Trabajo a realizar:
- A) Actualiza el texto sobre lo pasajero del mundo desde "Todo lo que nos ocupa" hasta "muere, se corrompe.", ambos incluidos, cambiando "abismo" por "fondo".
- B) ¿Concuerdan con el texto sobre lo pasajero del mundo estas afirmaciones? (i) San Pablo enseñó a los corintios que la figura de este mundo es caduca. (ii) El Hermano Rafael decía que todo pasa salvo la familia. (iii) La Iglesia recuerda al hombre que es polvo el Domingo de Ramos. Contesta sí o no a cada una y cita las palabras exactas del texto que lo deciden.
- C) ¿Cómo seguiría el texto sobre lo pasajero del mundo? Continúalo a partir de su última frase.

Texto de estudio:
● ● ●

Esperad la Revelación de nuestro Señor Jesucristo... Una expectación
anhelante.
La figura de este mundo es caduca, enseñaba San Pablo a los corintios.
Todo cuanto nos rodea, nos alegra y nos encanta, es como la sombra que
pasa o como el humo que se disipa. Todo desaparece. La vida, por muchos años
que dure, se acaba y, una vez pasada, es como un sueño en la noche.
Todo lo que nos ocupa durante la vida, todo lo que apreciamos y amamos:
hombres, familia, patria, amigos, ciencia, poder, trabajo, los negocios, el
cuerpo que cuidamos con tanta solicitud y hasta las mismas amarguras de la
vida, es decir, las penas, los dolores, las enfermedades..., todo, todo pasa,
se aleja de nosotros, nos abandona.
Todo llega, todo pasa, sólo
Dios permanece,
decía el Hermano Rafael.
Todos los días podemos ver con nuestros propios ojos cómo todo lo que nos
rodea se convierte en polvo, cómo la muerte lo cambia, lo trunca, lo pisotea y
lo arroja todo en el abismo de la eternidad. Todo lo que está en torno nuestro desaparece,
muere, se corrompe.
Nada de lo que tiene fin es
grande,
añadía Rafael.
Nosotros mismos nos vamos disipando como el humo. No poseemos aquí nuestra permanente morada, sino que buscamos la
venidera, escribió San Pablo a los Hebreos.
Acuérdate, hombre, de que
eres polvo y en polvo te convertirás, nos dice la Iglesia el Miércoles de Cenizas.
Esperad la Revelación de Nuestro
Señor Jesucristo. Sólo debemos preocuparnos de lo permanente, de lo eterno.

● ● ●

Material proporcionado:
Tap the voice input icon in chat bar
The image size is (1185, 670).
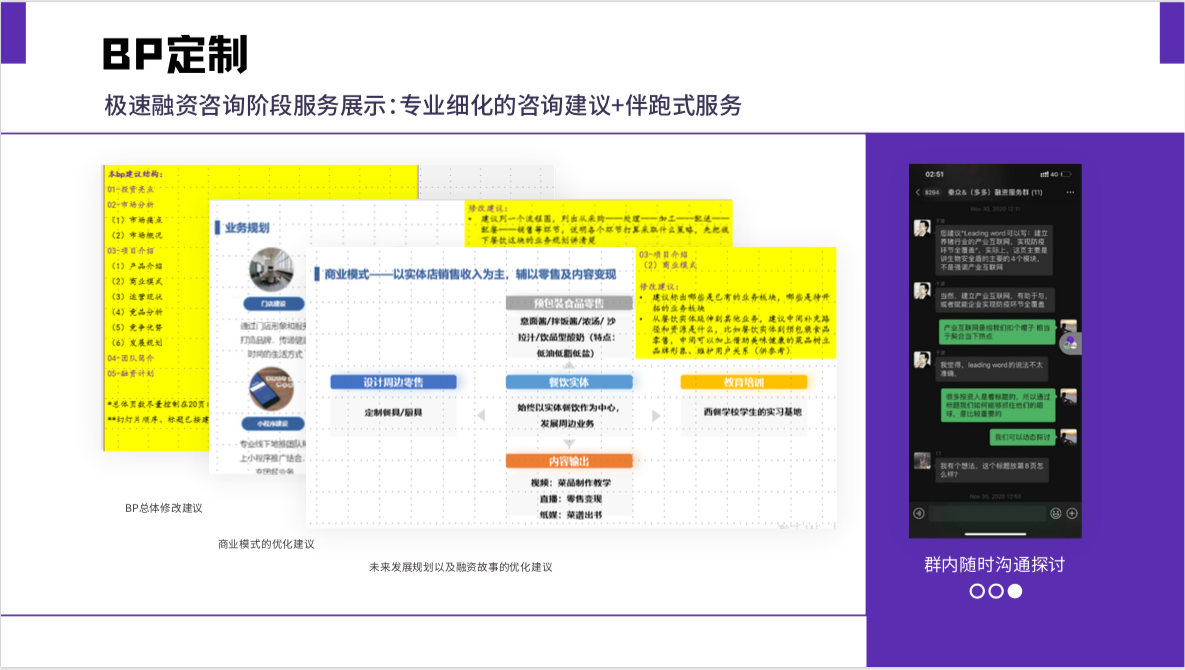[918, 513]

● ● ●

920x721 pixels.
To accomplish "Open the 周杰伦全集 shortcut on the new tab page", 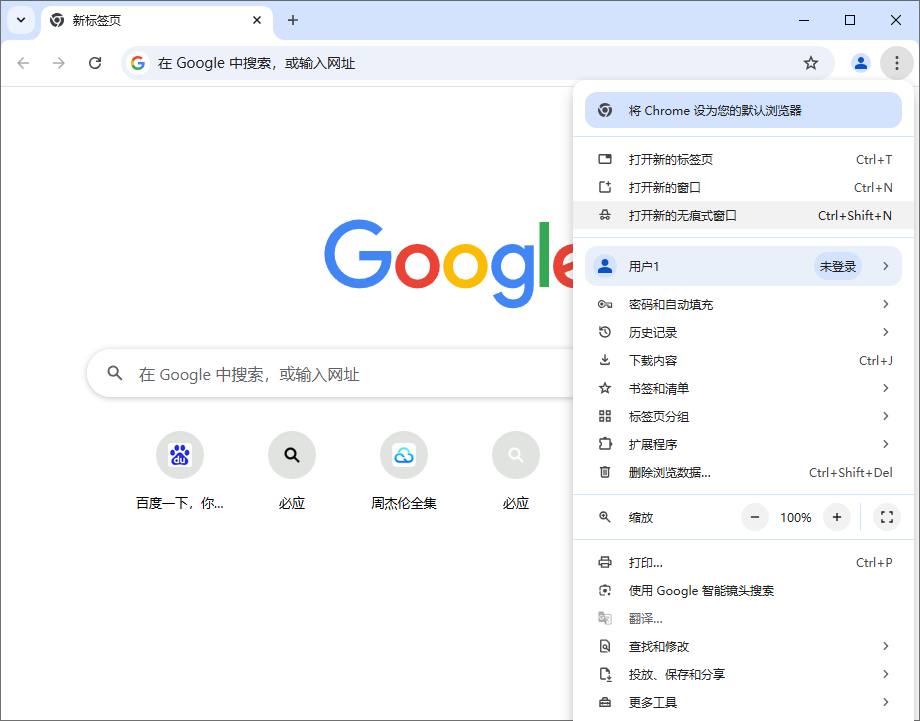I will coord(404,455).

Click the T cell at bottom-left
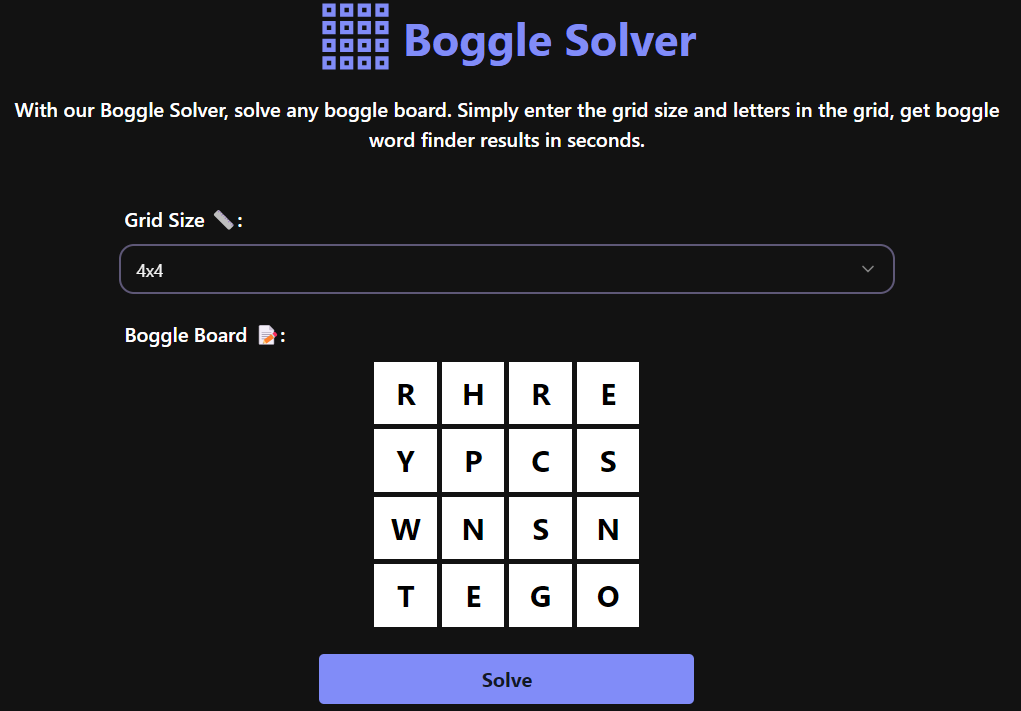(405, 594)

● ● ●

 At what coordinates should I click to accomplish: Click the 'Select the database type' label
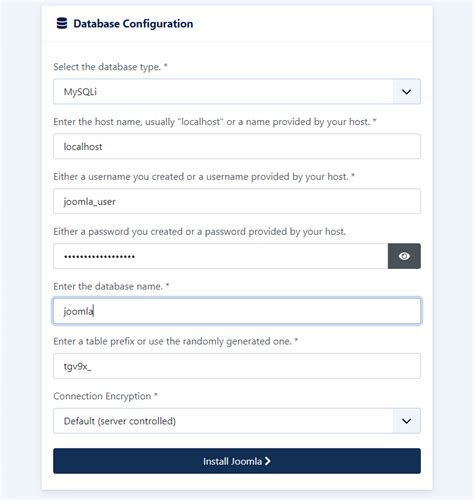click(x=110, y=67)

● ● ●

Respuestas escritas:
- A)
Todo lo que nos ocupa durante la vida, todo lo que apreciamos y amamos:
hombres, familia, patria, amigos, ciencia, poder, trabajo, los negocios, el
cuerpo que cuidamos con tanta solicitud y hasta las mismas amarguras de la
vida, es decir, las penas, los dolores, las enfermedades..., todo, todo pasa,
se aleja de nosotros, nos abandona.
Todo llega, todo pasa, sólo
Dios permanece,
decía el Hermano Rafael.
Todos los días podemos ver con nuestros propios ojos cómo todo lo que nos
rodea se convierte en polvo, cómo la muerte lo cambia, lo trunca, lo pisotea y
lo arroja todo en el fondo de la eternidad. Todo lo que está en torno nuestro desaparece,
muere, se corrompe.

- B)
(i) Sí: "La figura de este mundo es caduca, enseñaba San Pablo a los corintios."
(ii) No: "Todo llega, todo pasa, sólo Dios permanece"
(iii) No: "nos dice la Iglesia el Miércoles de Cenizas"

- C)
Conforme a esto, San Pablo enseñaba a los corintios: El tiempo de nuestra vida es breve. Por lo
tanto, los casados vivan como si no lo fueran; los que lloran, como si no lloraran;
los que se alegran, como si no se alegraran; los que compran, como si no
poseyeran nada; los que trafican con el mundo, como si no traficaran, porque la
figura de este mundo es pasajera.
Esperemos de este modo la Revelación, la Vuelta del Señor, su Parusía.
No debemos temer el día de la Vuelta del Señor. Al contrario, debemos
alegrarnos de ello, debemos desear ansiosamente su llegada.
Sólo los que viven apegados a la nada pueden temer su encuentro con la
nada, porque se encontrarán con un pavoroso y eterno vacío.
Pero nosotros, los creyentes, hace ya mucho tiempo que rompimos con la
nada y nos entregamos por completo a lo divino y a lo eterno.
Hemos procurado llevar y desarrollar en un vaso frágil, fabricado del
polvo de este mundo, el germen de la vida eterna. Cuando venga el Señor y nos
llame, nuestros esfuerzos serán recompensados.
¿No debemos, pues, alegrarnos de su venida?
¡Cómo me alegro de que me hayan
dicho: Vamos a la Casa del Señor!, dice el Introito de hoy.